An appeals court explained the legal standards for fraud, a description which the SEC had never properly applied to Tucker:
Claimants contend that Tucker Corporation made fraudulent or false pretenses respecting its ability to manufacture and produce the Tucker automobile. The specific fraud relied upon is that the Tucker Corporation, through its publicity and advertisement in newspapers and magazines, represented that it was then in a position to bring forth the Tucker automobile, whereas, those in charge of Tucker’s affairs knew, or should have known, that the funds available to Tucker were entirely insufficient to do so. In the alternative, claimants seek recovery on the ground that Tucker’s finance failed, it was no longer in a position to manufacture Tucker automobiles; that claimants were thereby . . . entitled to a return of the price paid.13
The court noted that investors knew Tucker was a “newly organized manufacturing company” and still, they had invested their money less than a year after the company was launched.

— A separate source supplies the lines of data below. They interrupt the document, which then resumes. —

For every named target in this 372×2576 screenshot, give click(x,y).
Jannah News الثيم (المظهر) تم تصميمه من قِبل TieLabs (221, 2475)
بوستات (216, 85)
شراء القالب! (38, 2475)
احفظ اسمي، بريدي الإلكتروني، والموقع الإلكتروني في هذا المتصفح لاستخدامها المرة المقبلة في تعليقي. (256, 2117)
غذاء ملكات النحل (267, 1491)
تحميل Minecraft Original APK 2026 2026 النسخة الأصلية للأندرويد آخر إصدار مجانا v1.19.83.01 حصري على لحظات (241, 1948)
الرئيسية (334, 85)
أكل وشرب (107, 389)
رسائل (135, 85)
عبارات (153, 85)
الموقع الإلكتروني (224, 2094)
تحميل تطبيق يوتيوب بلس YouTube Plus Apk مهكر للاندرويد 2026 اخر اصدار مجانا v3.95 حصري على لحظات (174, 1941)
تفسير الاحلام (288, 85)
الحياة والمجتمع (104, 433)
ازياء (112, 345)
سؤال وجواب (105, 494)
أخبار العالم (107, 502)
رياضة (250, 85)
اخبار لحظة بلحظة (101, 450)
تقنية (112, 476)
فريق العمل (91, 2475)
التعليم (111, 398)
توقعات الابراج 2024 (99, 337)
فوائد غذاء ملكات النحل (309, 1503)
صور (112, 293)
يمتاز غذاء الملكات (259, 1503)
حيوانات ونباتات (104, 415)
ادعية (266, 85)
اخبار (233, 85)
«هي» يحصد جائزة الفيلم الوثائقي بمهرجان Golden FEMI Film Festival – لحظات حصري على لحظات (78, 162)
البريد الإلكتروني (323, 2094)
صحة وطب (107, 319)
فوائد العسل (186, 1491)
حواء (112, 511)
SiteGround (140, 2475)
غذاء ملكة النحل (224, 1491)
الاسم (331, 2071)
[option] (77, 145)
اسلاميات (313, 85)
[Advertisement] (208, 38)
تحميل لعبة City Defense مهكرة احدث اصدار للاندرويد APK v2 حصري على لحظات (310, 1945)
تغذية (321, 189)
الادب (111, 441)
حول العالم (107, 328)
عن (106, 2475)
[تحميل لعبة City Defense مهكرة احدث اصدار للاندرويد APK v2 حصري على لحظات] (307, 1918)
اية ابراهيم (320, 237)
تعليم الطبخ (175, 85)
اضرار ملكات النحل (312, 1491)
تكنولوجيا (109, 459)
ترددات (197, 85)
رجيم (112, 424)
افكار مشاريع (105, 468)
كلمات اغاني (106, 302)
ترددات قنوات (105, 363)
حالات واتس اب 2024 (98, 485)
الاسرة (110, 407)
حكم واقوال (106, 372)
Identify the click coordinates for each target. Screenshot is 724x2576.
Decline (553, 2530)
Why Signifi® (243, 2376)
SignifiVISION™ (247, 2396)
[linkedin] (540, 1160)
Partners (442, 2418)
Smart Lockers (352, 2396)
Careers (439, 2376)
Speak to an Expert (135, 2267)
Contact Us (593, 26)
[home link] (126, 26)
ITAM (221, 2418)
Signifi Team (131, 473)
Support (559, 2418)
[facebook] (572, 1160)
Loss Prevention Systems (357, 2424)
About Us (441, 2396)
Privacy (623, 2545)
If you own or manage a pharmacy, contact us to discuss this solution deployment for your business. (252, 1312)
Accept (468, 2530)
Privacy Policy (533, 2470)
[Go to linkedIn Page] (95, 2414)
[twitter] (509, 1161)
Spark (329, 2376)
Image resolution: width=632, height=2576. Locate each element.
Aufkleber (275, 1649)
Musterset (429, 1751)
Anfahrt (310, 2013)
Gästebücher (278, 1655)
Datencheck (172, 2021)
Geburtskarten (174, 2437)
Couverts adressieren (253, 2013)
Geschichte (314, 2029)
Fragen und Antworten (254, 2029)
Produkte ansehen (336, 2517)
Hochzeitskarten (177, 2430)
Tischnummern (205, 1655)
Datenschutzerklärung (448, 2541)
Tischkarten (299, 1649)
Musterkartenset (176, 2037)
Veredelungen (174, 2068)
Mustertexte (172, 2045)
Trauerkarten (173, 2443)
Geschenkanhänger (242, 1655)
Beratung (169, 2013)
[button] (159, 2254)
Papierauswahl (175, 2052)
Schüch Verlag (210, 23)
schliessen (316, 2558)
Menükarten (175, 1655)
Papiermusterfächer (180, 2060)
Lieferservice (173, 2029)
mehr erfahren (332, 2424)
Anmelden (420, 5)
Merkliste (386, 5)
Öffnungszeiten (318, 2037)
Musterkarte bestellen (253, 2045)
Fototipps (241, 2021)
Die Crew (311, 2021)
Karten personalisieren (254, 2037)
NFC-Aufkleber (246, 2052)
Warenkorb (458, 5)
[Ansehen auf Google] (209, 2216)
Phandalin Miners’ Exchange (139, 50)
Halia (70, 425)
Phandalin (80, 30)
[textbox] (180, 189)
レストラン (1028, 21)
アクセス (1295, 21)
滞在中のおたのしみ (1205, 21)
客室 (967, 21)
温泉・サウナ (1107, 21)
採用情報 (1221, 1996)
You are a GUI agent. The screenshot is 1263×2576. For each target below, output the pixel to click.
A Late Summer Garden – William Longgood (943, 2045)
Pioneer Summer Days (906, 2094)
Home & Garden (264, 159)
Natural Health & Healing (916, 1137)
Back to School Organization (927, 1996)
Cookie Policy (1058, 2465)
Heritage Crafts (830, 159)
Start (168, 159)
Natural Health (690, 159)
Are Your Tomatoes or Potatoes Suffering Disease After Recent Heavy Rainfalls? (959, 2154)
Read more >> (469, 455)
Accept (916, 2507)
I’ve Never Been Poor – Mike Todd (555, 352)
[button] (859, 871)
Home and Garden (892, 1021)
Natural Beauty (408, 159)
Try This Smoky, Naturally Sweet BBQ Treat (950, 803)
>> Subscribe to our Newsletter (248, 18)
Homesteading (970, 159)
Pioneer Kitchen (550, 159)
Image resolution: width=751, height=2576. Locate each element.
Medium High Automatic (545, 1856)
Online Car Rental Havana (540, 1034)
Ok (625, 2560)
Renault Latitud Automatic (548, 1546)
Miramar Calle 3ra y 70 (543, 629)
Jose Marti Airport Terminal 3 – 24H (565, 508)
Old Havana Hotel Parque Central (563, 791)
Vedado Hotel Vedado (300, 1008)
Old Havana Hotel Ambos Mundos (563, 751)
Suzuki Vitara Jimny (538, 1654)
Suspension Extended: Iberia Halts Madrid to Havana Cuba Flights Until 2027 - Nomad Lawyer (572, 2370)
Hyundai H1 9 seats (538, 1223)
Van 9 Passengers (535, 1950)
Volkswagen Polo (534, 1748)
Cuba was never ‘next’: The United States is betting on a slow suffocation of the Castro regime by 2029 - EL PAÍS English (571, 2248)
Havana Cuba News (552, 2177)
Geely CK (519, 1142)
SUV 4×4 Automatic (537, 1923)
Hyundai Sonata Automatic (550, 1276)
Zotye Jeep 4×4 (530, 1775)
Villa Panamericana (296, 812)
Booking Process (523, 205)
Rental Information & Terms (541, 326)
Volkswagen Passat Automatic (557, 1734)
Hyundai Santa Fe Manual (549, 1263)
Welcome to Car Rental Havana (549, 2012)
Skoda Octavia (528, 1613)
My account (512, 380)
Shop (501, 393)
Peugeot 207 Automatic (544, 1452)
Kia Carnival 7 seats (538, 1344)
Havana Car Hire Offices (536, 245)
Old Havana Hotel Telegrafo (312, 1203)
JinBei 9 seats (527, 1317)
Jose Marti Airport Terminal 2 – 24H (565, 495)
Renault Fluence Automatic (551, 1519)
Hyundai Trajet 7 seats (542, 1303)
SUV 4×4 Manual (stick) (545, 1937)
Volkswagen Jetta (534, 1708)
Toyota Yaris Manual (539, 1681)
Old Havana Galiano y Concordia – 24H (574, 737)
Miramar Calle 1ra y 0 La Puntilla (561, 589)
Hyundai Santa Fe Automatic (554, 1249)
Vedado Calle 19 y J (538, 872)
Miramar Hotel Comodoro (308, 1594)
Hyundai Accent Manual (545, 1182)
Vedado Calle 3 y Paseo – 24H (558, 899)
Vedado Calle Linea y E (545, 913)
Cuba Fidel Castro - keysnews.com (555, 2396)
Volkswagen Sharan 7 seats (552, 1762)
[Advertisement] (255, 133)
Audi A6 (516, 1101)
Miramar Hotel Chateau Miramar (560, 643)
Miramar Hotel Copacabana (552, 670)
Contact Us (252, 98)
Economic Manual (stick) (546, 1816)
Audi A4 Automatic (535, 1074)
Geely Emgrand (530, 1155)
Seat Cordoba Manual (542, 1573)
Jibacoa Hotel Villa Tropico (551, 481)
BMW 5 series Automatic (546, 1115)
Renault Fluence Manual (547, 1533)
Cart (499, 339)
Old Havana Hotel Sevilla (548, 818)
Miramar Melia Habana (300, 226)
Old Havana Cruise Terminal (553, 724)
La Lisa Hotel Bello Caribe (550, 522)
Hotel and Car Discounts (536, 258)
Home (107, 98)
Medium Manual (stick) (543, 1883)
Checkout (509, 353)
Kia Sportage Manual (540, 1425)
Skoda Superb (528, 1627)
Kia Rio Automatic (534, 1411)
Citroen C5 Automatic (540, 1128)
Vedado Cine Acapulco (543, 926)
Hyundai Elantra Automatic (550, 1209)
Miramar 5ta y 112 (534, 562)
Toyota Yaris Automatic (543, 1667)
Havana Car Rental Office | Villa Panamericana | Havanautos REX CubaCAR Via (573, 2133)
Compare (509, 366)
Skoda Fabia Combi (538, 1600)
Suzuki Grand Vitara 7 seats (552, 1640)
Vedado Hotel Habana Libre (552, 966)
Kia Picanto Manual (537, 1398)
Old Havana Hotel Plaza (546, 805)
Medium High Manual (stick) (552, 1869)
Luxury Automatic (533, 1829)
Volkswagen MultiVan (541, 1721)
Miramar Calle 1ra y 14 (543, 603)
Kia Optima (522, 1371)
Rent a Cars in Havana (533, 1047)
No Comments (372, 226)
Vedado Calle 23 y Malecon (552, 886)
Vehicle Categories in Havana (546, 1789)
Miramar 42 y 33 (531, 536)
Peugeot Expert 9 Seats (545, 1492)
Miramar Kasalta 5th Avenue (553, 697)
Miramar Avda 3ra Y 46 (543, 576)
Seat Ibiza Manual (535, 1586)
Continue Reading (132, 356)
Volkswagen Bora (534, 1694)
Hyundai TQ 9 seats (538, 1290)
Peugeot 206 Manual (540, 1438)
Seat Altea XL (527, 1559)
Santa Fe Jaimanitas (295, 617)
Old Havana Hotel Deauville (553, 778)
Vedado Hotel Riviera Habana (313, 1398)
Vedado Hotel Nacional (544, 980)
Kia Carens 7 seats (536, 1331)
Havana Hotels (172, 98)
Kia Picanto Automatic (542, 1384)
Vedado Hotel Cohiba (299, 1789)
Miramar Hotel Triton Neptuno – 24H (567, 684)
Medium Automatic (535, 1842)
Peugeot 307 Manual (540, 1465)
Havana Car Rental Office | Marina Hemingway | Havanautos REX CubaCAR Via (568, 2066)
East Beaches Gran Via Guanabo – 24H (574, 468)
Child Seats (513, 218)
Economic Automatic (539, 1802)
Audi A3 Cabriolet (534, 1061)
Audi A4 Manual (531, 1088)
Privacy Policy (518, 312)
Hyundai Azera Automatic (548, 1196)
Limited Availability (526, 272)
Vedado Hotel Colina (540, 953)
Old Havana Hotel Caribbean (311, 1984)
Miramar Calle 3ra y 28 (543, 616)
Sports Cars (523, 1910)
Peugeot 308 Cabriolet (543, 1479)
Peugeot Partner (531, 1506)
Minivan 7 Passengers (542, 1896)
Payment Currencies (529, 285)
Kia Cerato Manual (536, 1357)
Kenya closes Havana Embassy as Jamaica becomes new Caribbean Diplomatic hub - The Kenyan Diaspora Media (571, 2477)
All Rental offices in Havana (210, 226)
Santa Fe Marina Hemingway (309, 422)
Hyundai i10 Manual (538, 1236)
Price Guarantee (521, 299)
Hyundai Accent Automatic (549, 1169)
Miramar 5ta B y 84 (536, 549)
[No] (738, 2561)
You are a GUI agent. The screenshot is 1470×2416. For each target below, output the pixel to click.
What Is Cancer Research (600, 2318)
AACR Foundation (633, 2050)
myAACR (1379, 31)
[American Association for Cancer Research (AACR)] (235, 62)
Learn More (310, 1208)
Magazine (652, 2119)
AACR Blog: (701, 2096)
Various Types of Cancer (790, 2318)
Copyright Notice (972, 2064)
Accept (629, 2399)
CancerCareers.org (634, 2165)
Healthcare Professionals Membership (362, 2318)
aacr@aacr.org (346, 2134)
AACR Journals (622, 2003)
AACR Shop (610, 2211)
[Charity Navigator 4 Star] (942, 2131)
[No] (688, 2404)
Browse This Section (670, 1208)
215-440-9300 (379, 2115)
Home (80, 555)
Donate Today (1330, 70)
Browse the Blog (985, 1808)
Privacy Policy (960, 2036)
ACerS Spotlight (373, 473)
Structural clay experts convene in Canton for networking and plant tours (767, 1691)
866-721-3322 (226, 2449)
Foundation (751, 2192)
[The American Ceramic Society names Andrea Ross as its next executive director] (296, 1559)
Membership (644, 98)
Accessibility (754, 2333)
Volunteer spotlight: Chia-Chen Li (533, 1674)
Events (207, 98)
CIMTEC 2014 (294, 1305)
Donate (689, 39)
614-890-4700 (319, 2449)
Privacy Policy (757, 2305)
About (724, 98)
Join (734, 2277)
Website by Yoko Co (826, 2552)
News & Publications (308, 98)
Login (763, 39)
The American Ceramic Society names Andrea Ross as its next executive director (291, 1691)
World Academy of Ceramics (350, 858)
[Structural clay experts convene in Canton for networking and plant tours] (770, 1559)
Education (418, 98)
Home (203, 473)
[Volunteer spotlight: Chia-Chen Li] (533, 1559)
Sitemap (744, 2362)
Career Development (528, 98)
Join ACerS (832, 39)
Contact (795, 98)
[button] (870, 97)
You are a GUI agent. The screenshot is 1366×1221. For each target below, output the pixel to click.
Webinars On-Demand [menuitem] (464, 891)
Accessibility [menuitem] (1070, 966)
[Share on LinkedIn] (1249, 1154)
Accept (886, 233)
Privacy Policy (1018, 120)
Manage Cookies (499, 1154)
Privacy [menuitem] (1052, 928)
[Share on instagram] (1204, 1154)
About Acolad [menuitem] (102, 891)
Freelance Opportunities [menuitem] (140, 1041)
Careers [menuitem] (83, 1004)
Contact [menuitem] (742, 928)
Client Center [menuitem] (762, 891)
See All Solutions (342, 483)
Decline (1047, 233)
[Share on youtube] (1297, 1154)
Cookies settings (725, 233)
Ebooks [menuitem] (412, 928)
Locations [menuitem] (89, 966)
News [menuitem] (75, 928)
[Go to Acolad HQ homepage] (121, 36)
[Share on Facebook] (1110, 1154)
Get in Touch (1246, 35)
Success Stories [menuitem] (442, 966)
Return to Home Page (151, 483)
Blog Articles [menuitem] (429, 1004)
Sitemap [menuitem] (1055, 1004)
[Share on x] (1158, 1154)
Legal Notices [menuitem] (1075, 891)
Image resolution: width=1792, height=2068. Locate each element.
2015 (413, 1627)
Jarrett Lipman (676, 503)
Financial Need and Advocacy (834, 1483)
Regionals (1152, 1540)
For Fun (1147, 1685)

And allegations of fraud were tied to the dates the men had bought their dealerships—that is, had Tucker Corporation made fraudulent statements to them on or before the dates they had
signed up?14 Actions and statements made later could not have contributed to them being defrauded into signing their contracts. At the time, Tucker had indicated only that he would build automobiles in the future, and everyone knew it would be an expensive undertaking. What’s more, the court wrote, “no automobiles available to the general public had been manufactured during the period of World War II. A terrific demand for new automobiles had been built up. Had Tucker been able to get into production while this demand continued, it is very likely each franchise would have become a valuable property right.”15
Too late to save Tucker, the court concluded that “there is no indication in the claims filed that Tucker Corporation did not honestly intend to use its best efforts to produce automobiles.”16 And, perhaps to underscore its ruling, the court of appeals upheld the lower court’s most contentious ruling. It ordered Bates to pay $500 he still owed under his franchise agreement. He had never fully paid off the note to the Tucker Corporation, and now he would have to pay the money to the trustee in charge of marshaling the corporation’s remaining assets for distribution to creditors.17
Joseph Turnbull Testifies Again
As Preston Tucker gathered evidence and testimony for his day in court, the defendants planned to take the position at trial that Tucker had indeed defrauded his investors, making what they had written about him true. Truth is a defense to most defamation and libel actions, so if Tucker’s operation were a fraud, there would have been nothing wrong with saying so. It was an improbable argument, however, considering that Tucker had been found not guilty of fraud by a federal court.